Published March 2019
Regional Perspective: Eastern and Southern Africa - added in April 2020
This module is a resource for lecturers
Exploitation of natural resources and terrorism
The Taxation of Illicit Charcoal Trafficking
In 2011, the UN Security Council Monitoring Group on Somalia and Eritrea estimated that between nine and eleven million sacks of charcoal were exported from Somalia, generating annual revenues for Al-Shabaab in excess of $25 million. The following year, in 2012, the Monitoring Group estimated that the rate of export had risen to 24 million sacks per year, representing an overall international market value of $360 million to $384 million. Al-Shabaab benefits from the revenue generated at charcoal production sites, from checkpoints along trucking routes and from exports.Al-Shabaab allegedly uses the taxation of the illicit trafficking of charcoal to fund its daily operations and to pay the salaries of its fighters. There is also evidence to suggest that these revenues are used to purchase weapons.

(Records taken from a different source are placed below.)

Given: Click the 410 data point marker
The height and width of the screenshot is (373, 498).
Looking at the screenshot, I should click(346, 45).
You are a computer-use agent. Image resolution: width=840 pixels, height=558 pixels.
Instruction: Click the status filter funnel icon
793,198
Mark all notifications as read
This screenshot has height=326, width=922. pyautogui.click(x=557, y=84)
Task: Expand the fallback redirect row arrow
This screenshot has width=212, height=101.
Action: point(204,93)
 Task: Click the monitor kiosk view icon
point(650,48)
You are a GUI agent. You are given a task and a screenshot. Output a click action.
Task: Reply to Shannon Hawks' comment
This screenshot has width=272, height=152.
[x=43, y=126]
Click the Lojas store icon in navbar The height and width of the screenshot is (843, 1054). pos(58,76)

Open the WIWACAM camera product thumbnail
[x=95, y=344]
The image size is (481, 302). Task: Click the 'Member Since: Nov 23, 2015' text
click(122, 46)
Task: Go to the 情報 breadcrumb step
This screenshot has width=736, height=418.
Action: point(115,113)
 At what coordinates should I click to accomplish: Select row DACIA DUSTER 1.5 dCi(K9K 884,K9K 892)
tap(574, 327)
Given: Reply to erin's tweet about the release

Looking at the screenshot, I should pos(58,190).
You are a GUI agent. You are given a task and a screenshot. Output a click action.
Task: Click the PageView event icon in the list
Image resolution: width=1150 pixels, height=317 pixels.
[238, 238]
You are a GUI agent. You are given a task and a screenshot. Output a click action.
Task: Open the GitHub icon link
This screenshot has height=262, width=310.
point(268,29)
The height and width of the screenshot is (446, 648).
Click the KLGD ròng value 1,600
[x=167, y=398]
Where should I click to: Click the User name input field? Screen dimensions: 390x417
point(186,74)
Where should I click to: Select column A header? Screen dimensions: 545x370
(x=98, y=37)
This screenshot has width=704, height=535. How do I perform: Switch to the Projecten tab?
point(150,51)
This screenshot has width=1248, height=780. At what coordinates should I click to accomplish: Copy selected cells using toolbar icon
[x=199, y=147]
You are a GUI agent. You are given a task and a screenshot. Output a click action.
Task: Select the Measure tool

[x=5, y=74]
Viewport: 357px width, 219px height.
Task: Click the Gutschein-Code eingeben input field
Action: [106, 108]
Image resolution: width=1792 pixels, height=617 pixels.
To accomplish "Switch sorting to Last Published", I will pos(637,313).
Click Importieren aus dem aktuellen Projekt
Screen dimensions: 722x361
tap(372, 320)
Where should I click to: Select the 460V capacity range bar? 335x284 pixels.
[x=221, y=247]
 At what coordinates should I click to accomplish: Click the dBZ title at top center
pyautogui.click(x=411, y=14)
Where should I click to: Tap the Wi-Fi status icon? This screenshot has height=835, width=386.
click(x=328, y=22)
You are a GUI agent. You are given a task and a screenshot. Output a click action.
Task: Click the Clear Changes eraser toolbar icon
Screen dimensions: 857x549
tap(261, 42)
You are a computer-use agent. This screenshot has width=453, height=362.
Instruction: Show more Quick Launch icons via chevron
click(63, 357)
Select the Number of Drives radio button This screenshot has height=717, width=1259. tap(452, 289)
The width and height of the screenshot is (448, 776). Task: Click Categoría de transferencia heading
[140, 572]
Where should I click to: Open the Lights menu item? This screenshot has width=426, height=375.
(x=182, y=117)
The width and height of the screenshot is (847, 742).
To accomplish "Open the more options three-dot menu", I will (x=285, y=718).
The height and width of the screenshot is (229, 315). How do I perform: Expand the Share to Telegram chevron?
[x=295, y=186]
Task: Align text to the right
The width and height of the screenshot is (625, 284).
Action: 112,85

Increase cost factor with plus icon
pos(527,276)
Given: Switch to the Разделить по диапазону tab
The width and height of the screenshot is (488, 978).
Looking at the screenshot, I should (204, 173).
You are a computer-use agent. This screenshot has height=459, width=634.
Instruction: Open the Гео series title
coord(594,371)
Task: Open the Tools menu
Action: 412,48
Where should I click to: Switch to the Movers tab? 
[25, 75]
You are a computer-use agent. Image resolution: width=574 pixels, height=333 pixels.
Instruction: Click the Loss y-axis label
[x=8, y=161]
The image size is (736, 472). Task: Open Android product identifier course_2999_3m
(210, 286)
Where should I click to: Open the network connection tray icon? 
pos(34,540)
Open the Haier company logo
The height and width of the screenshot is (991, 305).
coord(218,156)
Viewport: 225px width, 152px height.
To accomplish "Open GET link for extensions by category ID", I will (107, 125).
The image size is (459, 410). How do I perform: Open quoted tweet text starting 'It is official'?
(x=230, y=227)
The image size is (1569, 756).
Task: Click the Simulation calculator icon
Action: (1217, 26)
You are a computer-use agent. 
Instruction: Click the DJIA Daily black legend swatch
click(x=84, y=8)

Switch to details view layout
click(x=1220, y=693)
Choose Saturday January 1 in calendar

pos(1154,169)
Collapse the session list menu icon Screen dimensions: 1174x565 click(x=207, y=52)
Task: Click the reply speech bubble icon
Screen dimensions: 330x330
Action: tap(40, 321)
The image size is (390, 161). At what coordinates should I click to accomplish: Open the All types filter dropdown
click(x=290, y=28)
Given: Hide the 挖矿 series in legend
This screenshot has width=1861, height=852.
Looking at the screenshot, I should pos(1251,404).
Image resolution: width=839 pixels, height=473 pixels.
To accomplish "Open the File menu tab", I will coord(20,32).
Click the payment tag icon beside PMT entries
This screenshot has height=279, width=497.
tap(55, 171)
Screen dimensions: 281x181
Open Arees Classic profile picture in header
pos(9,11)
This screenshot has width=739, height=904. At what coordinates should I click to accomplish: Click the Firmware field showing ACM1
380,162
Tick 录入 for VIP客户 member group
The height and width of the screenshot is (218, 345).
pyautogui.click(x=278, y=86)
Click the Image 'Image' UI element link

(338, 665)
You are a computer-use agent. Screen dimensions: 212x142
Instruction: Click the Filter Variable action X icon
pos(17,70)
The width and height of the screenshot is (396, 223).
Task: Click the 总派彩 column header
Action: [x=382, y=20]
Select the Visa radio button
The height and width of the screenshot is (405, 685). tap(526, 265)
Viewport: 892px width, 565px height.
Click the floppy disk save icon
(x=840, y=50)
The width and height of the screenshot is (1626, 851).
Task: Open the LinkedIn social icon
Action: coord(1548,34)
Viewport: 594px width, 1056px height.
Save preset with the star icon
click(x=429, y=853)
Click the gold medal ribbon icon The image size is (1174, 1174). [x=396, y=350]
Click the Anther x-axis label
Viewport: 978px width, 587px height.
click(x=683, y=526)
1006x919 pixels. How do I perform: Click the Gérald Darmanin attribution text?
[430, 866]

Case Study: Al-Shabaab's "Charcoal for Sugar" Trade Cycle
Illicit charcoal export trade is closely linked to the importation of sugar to Al-Shabaab-controlled areas. Many vessels discharge sugar before loading charcoal cargoes. The UN Security Council Monitoring Group on Somalia and Eritrea conservatively estimates the total volume of sugar imports in southern Somalia to be between 20,000 and 40,000 metric tons per year. The sugar is smuggled overland to neighbouring countries, particularly Kenya. According to the Monitoring Group, well-organized criminal networks with links to Al-Shabaab take advantage of the porosity of the border with Kenya to smuggle sugar, as well as arms and people. The Kenyan authorities have also discovered light weapons and ammunition concealed in some sugar consignments. Several of the individuals involved are well-established businessmen and real estate investors. Allegedly, an opportunistic and mutually beneficial kind of "pax commercial" has been established between those criminal networks and Al-Shabaab. Import taxes on this trade represent estimated revenues of between $400,000 and $800,000 per year for Al-Shabaab, although this estimate is claimed to be conservative. In its 2016 report, the Monitoring Group observed an estimate claiming that the volume of illicit sugar trade may be as much as 230 trucks per week. This could equal as much as $12 million-$18 million in revenue per year for Al-Shabaab. Al-Shabaab generates revenue from taxing the illicit sugar trade at checkpoints, ports and border crossings (UNSC, 2016)
The connection between Al-Shabaab and sugar smuggling came to the fore in Kenya in 2014. Following Al-Shabaab's attack at Garissa University College, the Government of Kenya issued a confidential list of 30 individuals who the government claimed were 'engaged in sugar smuggling' and whose accounts had accordingly been frozen. The Kenyan security forces in turn launched a crackdown on the sugar trade in the Dadaab refugee camps, and a 'sugar unit' was created within the Kenya National Intelligence Service for that purpose. In mid-April 2015, the sugar unit arrested six mid-level smugglers in the Dadaab camps.
The profits of the sugar trade can be used to launder voluntary contributions to Al-Shabaab through fraudulent invoicing, overvaluing of import proceeds and undervaluing of exports.
ISIL is thought to be the richest terrorist group, with a turnover of roughly $2 billion in 2015, a substantial proportion of which was derived from oil trafficking: ISIL was producing up to 75,000 barrels a day in generating revenues of $1.3 million per day (Institute for Economics and Peace, 2017). Between 2015 and 2017, however, ISIL suffered territorial losses and therefore obtained lower income and revenue from oil. It is estimated that ISIL's revenue has fallen from $81 million per month in 2015 to $16 million per month in 2017. Similarly, it is reported that The Al-Nusra Front generally acquires funds through oil sales, among other methods (Institute for Economics and Peace, 2017).